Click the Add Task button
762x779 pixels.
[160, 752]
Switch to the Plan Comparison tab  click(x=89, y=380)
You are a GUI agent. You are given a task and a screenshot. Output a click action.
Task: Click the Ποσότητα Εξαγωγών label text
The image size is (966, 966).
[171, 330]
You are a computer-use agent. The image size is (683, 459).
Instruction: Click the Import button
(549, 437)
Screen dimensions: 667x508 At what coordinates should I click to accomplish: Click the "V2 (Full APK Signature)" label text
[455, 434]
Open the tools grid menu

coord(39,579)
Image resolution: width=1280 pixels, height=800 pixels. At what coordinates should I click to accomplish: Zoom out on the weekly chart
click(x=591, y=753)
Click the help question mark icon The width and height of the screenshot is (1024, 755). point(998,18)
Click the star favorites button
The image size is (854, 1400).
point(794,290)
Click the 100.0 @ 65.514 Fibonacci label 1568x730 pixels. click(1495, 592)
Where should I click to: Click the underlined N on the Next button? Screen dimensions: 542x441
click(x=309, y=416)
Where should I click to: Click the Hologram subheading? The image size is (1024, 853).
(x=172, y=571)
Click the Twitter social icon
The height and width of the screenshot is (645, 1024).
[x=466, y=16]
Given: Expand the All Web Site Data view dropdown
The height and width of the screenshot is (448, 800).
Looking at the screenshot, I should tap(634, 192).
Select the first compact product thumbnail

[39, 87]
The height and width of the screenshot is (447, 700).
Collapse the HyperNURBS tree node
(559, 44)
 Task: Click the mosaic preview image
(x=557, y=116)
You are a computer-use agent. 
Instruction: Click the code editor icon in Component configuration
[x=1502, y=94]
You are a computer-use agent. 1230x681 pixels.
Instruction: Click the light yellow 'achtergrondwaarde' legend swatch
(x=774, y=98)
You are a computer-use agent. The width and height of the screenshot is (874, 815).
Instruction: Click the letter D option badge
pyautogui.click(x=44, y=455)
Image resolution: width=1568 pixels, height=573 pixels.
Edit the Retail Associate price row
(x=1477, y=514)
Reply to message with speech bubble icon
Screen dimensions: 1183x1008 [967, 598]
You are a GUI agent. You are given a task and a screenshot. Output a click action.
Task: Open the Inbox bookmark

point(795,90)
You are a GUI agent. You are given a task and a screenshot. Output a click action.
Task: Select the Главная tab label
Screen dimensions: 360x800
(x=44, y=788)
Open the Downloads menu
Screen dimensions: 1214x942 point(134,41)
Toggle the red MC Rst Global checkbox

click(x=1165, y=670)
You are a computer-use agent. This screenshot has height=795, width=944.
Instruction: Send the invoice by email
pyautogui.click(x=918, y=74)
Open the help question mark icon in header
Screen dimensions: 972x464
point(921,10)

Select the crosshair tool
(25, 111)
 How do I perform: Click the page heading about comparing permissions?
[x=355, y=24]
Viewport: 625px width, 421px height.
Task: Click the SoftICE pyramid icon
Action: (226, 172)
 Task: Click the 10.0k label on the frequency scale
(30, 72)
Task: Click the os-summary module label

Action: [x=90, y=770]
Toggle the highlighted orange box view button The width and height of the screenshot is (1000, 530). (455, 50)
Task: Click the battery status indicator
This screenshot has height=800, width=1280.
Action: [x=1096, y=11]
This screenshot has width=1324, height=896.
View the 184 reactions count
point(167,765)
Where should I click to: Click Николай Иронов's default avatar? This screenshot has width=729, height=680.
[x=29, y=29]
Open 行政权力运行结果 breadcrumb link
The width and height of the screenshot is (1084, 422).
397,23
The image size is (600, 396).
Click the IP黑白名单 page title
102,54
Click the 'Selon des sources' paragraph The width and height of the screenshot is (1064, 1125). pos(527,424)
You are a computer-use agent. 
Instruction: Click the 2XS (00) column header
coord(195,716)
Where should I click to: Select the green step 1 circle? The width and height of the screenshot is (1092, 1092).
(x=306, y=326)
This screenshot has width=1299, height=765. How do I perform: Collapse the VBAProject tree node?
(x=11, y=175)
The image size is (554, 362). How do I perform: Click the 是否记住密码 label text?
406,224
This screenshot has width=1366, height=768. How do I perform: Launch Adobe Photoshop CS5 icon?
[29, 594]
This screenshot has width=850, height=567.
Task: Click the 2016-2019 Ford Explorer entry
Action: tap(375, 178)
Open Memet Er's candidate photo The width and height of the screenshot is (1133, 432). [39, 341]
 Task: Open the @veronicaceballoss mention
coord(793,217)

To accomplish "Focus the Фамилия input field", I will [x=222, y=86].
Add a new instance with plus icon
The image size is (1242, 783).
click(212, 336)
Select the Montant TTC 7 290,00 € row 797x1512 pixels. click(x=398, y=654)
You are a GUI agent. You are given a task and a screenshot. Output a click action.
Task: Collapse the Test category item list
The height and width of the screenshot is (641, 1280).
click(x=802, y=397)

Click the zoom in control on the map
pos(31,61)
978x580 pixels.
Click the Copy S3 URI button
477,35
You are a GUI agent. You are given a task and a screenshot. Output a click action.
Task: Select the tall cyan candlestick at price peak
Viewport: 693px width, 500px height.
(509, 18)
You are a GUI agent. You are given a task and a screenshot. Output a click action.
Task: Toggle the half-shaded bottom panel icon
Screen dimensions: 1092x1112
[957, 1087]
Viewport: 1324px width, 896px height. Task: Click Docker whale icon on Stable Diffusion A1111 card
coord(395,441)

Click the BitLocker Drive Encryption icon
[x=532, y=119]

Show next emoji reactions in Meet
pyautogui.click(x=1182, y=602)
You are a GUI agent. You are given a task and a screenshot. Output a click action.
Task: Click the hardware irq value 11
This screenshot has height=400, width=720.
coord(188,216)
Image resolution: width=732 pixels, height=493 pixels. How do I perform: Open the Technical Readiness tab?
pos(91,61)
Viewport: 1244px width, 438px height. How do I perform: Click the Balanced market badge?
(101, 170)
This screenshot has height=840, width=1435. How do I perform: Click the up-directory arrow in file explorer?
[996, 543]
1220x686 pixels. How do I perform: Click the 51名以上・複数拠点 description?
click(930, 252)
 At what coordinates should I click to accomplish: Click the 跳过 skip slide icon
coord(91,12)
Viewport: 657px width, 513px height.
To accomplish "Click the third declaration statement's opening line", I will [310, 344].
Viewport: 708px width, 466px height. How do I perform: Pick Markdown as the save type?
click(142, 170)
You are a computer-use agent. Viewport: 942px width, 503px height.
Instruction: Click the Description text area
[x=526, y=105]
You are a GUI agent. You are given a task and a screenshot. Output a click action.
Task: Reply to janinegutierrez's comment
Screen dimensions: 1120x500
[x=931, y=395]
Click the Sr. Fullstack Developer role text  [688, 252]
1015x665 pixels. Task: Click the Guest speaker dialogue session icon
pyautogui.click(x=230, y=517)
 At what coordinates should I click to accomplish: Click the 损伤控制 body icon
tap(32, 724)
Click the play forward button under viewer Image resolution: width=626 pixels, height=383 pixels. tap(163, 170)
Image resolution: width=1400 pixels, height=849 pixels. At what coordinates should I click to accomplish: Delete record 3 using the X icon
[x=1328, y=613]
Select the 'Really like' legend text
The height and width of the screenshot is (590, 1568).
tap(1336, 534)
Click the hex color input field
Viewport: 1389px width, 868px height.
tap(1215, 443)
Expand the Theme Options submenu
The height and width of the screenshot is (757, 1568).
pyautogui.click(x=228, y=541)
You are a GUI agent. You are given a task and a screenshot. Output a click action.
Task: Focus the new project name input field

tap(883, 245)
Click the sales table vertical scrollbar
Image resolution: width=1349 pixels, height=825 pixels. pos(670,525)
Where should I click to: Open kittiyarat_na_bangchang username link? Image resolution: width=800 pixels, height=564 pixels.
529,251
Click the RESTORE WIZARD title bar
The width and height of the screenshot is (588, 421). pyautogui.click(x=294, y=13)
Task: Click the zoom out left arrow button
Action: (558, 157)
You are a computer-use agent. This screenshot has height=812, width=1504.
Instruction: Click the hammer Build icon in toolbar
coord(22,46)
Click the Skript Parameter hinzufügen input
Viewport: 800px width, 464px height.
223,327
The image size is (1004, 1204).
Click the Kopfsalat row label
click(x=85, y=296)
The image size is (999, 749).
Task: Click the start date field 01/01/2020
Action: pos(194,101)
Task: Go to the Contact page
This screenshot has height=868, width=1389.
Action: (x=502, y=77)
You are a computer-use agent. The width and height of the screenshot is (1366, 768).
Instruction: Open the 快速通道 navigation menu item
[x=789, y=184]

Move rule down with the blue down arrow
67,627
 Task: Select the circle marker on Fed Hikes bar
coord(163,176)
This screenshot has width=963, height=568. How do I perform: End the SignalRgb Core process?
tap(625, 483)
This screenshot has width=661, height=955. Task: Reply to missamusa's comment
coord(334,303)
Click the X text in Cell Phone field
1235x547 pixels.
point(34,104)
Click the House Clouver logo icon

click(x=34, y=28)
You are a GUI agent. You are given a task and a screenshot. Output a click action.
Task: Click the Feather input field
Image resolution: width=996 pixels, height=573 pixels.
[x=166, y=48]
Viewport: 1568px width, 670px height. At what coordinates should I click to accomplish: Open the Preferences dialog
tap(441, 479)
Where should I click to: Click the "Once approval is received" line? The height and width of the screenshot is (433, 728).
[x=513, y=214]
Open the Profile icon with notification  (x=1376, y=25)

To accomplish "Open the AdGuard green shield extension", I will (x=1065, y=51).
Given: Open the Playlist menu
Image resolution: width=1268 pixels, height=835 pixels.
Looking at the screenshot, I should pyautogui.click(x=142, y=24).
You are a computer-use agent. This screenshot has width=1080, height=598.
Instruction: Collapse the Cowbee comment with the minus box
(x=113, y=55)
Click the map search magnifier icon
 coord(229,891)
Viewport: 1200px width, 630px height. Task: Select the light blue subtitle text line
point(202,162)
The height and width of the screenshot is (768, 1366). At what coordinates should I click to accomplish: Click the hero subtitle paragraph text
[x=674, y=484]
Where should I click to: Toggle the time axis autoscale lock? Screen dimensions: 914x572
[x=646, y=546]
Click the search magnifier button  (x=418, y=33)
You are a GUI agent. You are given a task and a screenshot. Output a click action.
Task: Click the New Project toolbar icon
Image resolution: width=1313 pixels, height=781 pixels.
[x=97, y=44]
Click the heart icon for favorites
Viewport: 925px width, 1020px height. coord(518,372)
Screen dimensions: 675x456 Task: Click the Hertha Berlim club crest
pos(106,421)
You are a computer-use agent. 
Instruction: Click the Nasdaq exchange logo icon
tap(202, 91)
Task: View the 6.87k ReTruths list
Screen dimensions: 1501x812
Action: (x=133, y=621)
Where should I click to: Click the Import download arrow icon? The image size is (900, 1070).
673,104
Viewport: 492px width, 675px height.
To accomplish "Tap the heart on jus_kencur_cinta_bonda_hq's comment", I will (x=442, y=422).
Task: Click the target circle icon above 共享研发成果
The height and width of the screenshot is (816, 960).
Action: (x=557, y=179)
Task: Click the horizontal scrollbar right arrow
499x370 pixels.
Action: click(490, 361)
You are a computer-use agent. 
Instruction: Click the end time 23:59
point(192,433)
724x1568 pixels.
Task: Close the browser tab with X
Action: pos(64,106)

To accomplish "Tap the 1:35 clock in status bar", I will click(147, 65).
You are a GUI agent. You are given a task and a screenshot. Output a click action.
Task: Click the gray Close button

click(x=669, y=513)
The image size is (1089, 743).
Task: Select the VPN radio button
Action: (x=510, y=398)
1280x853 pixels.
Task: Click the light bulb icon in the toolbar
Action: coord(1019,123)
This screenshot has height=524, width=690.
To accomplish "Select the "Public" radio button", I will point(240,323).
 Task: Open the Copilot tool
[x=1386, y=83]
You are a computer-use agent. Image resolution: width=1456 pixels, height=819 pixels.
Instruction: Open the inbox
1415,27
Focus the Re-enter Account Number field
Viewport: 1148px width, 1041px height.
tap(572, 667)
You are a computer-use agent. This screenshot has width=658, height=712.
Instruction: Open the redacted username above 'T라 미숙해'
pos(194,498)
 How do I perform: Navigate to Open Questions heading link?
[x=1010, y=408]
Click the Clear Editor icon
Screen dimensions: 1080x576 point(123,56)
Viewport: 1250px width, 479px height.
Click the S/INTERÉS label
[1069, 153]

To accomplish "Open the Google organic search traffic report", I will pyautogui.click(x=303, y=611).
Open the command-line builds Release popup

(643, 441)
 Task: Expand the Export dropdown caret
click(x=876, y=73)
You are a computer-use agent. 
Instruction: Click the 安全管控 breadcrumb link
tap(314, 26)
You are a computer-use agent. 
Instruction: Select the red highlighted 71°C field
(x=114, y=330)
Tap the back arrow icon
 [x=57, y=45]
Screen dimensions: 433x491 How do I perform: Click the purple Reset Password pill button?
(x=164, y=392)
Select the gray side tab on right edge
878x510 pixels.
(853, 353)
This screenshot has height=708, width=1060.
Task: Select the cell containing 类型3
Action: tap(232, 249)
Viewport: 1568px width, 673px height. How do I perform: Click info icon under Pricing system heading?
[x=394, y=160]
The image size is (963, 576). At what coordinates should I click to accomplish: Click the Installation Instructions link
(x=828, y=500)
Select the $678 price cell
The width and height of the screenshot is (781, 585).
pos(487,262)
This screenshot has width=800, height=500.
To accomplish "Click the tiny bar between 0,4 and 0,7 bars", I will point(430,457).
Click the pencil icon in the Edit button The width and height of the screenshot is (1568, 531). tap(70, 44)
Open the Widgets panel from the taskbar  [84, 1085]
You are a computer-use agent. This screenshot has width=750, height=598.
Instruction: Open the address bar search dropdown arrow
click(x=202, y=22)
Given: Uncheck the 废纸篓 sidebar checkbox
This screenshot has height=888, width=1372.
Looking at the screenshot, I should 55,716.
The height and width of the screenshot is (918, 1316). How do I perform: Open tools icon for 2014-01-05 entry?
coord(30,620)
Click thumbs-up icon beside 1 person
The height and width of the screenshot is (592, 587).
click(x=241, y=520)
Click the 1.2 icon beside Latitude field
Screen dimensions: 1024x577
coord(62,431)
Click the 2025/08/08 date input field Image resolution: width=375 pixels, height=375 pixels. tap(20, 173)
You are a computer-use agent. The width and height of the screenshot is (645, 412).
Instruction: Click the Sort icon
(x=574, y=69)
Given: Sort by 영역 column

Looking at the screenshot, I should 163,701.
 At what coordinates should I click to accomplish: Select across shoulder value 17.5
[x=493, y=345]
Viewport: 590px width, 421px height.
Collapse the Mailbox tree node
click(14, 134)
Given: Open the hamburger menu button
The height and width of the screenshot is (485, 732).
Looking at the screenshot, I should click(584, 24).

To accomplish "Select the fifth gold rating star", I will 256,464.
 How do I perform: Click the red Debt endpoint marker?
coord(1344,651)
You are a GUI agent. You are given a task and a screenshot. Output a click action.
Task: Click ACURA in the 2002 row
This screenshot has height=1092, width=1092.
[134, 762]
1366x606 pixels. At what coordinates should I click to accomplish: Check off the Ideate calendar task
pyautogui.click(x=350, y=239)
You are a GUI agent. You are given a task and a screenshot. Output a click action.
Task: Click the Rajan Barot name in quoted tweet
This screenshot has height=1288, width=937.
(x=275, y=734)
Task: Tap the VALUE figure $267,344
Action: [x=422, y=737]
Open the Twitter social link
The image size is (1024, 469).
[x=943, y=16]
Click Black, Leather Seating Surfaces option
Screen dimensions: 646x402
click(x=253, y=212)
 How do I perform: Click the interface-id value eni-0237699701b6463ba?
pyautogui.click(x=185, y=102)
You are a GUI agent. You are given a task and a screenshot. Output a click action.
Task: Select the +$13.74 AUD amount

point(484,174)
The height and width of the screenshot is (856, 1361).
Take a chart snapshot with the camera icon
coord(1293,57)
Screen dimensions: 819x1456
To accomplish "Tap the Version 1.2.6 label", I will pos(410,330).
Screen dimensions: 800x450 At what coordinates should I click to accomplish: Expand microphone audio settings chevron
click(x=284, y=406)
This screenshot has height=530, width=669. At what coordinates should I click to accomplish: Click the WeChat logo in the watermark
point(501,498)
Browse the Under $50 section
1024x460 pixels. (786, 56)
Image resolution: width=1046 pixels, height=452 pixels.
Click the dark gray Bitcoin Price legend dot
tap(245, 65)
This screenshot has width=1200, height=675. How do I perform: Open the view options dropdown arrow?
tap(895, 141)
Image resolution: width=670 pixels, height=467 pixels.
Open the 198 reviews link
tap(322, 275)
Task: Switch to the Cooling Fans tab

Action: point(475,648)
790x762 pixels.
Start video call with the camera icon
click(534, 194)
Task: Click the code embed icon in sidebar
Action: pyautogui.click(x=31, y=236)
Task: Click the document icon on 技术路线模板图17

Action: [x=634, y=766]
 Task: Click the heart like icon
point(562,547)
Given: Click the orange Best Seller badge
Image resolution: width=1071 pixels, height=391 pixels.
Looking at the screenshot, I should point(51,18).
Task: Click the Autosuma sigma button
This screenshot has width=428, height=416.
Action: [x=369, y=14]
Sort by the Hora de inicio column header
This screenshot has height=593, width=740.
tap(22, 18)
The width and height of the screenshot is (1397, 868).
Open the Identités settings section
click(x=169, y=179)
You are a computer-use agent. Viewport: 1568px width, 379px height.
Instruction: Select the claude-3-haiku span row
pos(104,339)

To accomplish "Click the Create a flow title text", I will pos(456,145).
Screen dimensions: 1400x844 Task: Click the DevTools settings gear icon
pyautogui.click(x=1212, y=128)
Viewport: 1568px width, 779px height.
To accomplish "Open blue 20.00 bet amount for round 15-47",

==============================

WHAT YOU WILL DO | The answer must be every line of the data that holds the word "social".

ANSWER TO THIS PROBLEM |
Click the Twitter social icon
Open the Twitter social link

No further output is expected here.